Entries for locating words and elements
[Start]

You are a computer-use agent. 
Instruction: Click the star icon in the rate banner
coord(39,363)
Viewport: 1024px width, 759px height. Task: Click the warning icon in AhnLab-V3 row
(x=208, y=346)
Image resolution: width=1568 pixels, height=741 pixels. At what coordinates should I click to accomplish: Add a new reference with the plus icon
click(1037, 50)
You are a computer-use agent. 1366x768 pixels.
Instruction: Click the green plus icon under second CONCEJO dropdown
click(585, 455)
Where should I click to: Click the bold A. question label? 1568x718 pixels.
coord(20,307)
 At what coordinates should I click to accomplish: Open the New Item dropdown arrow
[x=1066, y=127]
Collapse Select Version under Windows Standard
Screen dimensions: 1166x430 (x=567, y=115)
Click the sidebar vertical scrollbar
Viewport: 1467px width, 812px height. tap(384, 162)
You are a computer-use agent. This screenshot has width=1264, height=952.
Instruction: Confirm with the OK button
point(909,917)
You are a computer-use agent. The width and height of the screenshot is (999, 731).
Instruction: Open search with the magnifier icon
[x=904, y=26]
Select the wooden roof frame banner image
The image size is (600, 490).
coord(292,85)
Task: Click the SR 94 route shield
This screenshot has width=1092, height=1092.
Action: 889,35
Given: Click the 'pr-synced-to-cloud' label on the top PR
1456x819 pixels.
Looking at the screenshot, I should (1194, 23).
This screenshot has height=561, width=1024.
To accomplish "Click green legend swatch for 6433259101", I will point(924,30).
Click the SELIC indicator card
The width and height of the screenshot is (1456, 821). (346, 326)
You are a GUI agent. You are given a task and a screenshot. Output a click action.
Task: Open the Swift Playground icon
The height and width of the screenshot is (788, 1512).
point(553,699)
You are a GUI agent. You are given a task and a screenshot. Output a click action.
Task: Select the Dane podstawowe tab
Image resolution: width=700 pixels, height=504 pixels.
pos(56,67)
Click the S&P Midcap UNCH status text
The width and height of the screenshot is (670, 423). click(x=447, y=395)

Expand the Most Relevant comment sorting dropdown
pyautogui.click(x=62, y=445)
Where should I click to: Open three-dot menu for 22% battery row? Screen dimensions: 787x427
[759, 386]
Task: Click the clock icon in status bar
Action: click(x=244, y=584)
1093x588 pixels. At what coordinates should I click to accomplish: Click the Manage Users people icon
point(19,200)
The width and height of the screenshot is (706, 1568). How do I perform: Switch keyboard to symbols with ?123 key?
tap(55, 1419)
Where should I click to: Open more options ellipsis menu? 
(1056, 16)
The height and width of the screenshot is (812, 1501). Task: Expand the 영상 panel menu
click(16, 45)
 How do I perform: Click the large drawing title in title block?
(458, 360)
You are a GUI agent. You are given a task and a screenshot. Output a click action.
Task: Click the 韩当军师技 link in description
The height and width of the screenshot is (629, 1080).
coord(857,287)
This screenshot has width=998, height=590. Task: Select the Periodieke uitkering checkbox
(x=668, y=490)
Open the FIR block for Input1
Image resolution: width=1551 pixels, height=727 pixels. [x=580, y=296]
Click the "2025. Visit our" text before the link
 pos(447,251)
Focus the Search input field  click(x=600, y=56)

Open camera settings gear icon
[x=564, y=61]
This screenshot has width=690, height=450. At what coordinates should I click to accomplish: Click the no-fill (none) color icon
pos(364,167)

[End]

» **What you will do**
Find each line in the records above that contains the word "dropdown", treating uppercase and lowercase as different, and copy those lines.

» **Completed exercise**
Instruction: Click the green plus icon under second CONCEJO dropdown
 At what coordinates should I click to accomplish: Open the New Item dropdown arrow
Expand the Most Relevant comment sorting dropdown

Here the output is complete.